On Monday, the ultrasound confirmed not the chronic renal failure we might have considered possible in a cat with a chronic disease, but a full-blown acute renal disease consistent with the toxic effects typical of the pet food fiasco. The owner was asked to go home and bring back her foods—the by-now notorious pouches.
This kitty probably won’t make it, though her kidney values are moving in the right direction. Treatment on Thursday might well have made all the difference in this case. Her owner is heartbroken. And the internist is beside herself with guilt. If only…
…they had told us sooner. Just one day. Even one day could have saved lives.
I don’t want to hear there’s no way they could have predicted the outcry. If that’s true, then they have no idea how pet owners think. They have no idea how much trust we’ve sunk into their products over the years. And they obviously have no idea how much they’re losing in this still-developing debacle.

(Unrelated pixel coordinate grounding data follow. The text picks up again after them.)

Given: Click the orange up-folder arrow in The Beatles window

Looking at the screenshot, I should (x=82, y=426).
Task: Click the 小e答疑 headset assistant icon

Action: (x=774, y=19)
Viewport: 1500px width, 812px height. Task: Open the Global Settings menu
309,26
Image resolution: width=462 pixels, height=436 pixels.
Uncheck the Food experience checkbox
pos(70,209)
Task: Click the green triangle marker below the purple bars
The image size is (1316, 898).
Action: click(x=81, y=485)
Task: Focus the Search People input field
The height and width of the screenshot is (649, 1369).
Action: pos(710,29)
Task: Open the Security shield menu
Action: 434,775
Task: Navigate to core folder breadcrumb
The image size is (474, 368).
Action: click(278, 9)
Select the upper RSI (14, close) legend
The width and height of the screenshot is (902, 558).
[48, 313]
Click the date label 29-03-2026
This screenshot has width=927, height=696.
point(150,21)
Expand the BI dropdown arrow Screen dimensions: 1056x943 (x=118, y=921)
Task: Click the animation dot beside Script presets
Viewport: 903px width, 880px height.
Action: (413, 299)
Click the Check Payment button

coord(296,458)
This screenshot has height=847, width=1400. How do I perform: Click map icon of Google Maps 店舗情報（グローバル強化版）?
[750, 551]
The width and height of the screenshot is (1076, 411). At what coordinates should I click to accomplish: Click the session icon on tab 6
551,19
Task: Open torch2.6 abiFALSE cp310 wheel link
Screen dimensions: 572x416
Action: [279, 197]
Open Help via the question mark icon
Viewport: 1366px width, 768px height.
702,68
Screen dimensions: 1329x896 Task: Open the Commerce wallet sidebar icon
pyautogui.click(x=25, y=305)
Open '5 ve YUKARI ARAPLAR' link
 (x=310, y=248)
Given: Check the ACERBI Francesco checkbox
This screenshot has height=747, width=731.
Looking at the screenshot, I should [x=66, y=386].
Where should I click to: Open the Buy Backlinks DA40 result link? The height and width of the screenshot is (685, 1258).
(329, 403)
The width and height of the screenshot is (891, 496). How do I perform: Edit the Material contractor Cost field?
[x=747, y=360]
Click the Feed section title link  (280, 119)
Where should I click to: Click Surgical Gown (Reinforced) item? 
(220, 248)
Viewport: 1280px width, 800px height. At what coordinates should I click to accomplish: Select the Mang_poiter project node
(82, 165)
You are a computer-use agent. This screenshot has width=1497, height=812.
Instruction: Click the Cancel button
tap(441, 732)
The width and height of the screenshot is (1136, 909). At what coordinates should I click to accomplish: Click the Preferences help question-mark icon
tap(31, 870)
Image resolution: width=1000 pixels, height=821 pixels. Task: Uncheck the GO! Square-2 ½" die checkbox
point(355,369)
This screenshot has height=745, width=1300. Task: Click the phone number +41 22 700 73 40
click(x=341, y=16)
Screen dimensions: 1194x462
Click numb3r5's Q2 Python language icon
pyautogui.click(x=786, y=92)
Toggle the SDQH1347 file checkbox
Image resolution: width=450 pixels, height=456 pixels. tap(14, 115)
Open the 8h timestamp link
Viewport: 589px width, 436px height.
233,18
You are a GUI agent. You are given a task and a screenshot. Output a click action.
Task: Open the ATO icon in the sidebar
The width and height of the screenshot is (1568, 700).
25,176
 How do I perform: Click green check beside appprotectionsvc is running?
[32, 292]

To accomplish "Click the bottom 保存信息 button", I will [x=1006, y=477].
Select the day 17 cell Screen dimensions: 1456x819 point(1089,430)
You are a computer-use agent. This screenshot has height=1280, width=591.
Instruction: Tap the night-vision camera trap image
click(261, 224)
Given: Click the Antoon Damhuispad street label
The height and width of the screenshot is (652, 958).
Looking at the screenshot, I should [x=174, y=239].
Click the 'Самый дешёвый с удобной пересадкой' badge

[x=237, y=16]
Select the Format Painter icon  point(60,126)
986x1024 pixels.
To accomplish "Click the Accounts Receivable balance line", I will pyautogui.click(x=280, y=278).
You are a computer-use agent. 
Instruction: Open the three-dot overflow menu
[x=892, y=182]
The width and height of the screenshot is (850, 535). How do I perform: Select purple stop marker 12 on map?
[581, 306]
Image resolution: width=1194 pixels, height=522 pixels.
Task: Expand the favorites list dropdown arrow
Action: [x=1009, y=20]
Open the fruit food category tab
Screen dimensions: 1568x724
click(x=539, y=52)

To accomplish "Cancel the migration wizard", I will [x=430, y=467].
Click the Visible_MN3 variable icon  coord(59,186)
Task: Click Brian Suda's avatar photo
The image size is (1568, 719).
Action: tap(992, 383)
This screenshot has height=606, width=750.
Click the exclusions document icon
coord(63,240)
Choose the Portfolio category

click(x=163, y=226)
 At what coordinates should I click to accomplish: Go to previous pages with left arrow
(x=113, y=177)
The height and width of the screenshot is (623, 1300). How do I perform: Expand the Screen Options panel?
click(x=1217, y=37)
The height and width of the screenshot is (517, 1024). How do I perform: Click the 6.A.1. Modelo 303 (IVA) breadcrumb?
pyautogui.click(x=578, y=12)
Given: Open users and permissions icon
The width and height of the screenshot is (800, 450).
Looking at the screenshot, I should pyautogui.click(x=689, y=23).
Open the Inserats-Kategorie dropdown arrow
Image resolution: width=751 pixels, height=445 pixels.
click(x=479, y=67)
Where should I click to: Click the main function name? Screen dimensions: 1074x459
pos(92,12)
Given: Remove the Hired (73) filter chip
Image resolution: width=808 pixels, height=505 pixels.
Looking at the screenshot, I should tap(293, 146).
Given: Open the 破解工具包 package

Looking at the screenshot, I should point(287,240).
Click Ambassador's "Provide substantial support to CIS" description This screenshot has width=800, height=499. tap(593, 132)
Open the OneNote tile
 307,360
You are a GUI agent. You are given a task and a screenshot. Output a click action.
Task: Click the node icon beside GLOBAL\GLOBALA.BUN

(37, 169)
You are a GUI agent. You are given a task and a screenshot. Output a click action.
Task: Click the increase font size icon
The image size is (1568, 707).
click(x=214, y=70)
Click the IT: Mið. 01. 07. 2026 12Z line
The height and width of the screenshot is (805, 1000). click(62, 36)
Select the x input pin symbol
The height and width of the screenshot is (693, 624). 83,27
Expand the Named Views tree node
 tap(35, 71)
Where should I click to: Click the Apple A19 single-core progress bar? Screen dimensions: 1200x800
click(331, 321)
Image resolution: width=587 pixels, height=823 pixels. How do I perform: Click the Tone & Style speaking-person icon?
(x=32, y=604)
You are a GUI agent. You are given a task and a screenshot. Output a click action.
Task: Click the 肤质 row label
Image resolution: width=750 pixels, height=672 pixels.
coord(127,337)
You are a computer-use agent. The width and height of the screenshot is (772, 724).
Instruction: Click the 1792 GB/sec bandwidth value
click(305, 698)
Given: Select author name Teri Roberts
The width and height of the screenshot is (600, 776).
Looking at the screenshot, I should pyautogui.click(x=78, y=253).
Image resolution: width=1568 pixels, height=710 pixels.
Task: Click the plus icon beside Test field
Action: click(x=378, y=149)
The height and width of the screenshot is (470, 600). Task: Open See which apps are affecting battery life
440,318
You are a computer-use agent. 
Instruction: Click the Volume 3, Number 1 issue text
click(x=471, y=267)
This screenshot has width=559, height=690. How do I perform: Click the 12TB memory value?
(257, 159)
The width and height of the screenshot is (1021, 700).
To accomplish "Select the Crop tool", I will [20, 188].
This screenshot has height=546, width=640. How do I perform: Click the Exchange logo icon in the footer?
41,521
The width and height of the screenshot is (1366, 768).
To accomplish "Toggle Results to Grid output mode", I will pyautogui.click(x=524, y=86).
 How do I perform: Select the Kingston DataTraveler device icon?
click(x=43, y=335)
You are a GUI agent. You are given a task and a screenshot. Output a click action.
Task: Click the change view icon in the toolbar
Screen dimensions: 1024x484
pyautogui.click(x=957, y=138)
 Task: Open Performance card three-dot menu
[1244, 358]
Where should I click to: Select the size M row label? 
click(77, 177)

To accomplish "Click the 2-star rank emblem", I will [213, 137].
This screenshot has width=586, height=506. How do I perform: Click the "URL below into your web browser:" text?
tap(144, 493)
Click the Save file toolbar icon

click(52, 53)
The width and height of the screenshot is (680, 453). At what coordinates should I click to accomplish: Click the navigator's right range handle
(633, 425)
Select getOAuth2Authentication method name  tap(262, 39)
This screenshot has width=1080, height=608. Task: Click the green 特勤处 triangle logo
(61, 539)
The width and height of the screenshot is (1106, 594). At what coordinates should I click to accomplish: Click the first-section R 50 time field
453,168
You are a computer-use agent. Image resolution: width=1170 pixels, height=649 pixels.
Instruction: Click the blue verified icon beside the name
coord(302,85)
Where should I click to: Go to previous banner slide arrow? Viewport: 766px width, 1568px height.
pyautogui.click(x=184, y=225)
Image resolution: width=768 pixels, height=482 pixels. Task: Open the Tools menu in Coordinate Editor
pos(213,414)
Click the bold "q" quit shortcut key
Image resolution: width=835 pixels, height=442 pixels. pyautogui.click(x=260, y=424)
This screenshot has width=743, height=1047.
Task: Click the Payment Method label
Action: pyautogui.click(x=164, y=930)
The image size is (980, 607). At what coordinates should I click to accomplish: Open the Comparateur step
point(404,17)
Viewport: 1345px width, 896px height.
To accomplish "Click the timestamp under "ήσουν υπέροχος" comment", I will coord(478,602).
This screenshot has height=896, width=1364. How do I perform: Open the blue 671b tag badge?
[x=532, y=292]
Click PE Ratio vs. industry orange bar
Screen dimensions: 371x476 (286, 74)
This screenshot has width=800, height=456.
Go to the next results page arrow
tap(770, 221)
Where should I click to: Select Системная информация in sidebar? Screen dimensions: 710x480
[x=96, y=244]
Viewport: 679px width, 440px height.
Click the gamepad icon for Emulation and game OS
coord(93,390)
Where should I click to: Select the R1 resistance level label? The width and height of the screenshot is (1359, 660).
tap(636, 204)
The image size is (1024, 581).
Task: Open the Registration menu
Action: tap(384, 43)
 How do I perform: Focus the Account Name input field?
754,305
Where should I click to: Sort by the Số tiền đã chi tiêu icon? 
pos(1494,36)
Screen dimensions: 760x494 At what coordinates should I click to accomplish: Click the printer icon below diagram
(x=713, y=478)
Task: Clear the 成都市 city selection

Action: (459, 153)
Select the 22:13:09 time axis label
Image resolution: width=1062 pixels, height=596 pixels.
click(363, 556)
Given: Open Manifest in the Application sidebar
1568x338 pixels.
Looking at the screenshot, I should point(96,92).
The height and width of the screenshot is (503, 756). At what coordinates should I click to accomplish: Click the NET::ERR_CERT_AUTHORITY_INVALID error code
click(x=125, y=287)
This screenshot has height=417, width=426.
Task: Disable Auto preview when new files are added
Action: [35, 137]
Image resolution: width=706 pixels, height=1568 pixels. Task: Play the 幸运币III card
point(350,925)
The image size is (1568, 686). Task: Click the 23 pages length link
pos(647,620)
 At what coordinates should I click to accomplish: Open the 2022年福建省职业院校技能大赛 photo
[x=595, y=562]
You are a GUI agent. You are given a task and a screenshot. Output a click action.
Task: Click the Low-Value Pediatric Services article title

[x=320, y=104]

Moreover, if all this is true then they had no right to our trust in the first place and they certainly had no business taking up space in the pet industry.
From this veterinarian’s point of view—and from my insight as a former marketing executive—they f----- up big time. Unless Menu Foods didn’t inform their own customers (the likes of Iams and Eukanuba whose production was outsourced to them)—and I don’t think that’s likely—these brands should have done back flips to set up company-wide protocols for dealing with the crisis.
And vets should have been informed—if not on Friday (or sooner) then at least by Monday morning. Yet even our distributor was caught off guard. One finally faxed us a list of their products on recall. But our Eukanuba distributor? Not a peep. Our Hill’s distributor? Silence. Calling them reveals more confusion than it offers answers.
I have the list, sure, but I downloaded it along with every other concerned pet owner. And it took me a long time, what with Sunday’s overwhelmed websites and phone lines. More servers, maybe? More customer service lines, maybe? One little fax to every vet in the country? That’s not as hard to do as it sounds. They certainly know how to get to us when it comes to selling their food.
It’s bad enough that the brands outsourced their production. It’s bad enough that Menu Foods bought from known poor quality suppliers. It’s bad enough everyone in-the-know sat on their heels for a month. It’s bad enough they released the information on a Friday. Did they also have to display their disregard so flagrantly as to fail to provide proper support for the vets who recommend their foods and the people that feed them to the pets they care for?
Perhaps you believe that we vets are partially to blame for not having a reliable network for news distribution. But guess what? Human docs are in the same position. It’s just that their news gets on the front page. Ours gets tucked away between the folds.
However you see it, the pet food companies are directly to blame for the widespread mishandling of this crisis. These companies need to get serious about our pets. Better yet, if they don’t care enough to understand the importance of our pets, they should get out of this business altogether.